Table 8: Stationary sources emissions comparison

EDMS LASPORT ALAQS-AV CO (tons) 15.3 12.1 12 HC (tons) 89.1 90.6 90.5 NOx (tons) 71.4 69.5 69.1

Emissions due to stationary sources (Table 8) were very similar for the three programs. The differences rarely exceeded 2 tons. This was expected since the methodology to estimate those emissions was the same for the three programs. Most calculations were performed outside the systems with only yearly emission factors fed into the system. It relied mostly on the definition of various activity profiles (per day, per week and per month) for a source. The slight differences observed between ALAQS-AV and LASPORT were due to the numerical precision in the programs (number of digits considered). The difference between LASPORT/ALAQS-AV and EDMS lied in the emissions of the heating plant/emergency power generation, where the EDMS default emission factors have been used which were slightly different.

5.3 Roadways emissions

Table 9: Road emissions comparison

EDMS LASPORT ALAQS-AV CO (tons) 1805.5 184.0 167.8 HC (tons) 179.6 29.2 23.9 NOx (tons) 166.6 109.1 111.4

The main sources of difference between ALAQS-AV, LASPORT and EDMS were the roadway emissions (landside and airside traffic). CO emitted in EDMS totalized 1805 tons as opposed to 184 tons and 167.8 tons in LASPORT and ALAQS-AV respectively. LASPORT used a scenario based methodology and the emission factors were fixed by scenario. On the contrary ALAQS-AV used a modified COPERT III methodology adapted to airports. However the last simulation conducted by ALAQS-AV used the same scenarios as LASPORT as provided by Zurich Airport while EDMS was based on EPA's MOBILE5 method.

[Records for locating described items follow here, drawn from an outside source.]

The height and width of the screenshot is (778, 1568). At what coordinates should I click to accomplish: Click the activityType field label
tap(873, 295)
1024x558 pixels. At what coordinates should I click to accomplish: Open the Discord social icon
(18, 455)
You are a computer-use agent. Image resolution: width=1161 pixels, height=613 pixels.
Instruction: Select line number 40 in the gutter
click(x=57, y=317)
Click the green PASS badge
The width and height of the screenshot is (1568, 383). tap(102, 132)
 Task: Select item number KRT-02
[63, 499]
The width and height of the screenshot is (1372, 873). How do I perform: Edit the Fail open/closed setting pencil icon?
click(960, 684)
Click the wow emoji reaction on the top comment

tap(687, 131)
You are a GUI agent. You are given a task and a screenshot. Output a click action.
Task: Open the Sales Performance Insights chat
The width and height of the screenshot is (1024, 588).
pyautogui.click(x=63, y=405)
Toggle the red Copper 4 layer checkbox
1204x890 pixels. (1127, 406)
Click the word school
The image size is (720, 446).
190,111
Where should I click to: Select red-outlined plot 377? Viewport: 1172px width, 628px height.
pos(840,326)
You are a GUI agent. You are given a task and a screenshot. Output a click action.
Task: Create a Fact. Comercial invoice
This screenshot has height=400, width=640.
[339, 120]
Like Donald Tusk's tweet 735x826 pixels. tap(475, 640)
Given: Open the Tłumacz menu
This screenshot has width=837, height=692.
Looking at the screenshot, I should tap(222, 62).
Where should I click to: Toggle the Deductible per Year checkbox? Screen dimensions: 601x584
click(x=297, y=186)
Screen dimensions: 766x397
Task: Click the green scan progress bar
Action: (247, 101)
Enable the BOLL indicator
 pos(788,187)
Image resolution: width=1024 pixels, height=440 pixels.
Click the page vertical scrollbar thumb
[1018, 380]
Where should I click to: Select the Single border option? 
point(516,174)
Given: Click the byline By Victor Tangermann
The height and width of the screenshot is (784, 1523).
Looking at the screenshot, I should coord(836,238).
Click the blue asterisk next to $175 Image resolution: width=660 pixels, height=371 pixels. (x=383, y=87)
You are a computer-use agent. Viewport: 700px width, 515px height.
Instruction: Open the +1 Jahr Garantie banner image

Calculations were performed using LASPORT scenarios in ALAQS-AV in a matter of validation of the results. It can be seen in Table 9 that the subsequent difference is low in terms of NOx (2 %). On the contrary when considering CO and HC, errors of 9% and 22 % respectively were experienced despite the use of European default emission factors. This highlighted the importance of (i) the default database and (ii) the modelling process.

EDMS roadways methodology was based on round trip journeys, average vehicle speed and EDMS default values (that are US based) for CO, HC, NOx, SOx and PM10. The various types of vehicle could not be discriminated in EDMS as opposed to ALAQS-AV and LASPORT.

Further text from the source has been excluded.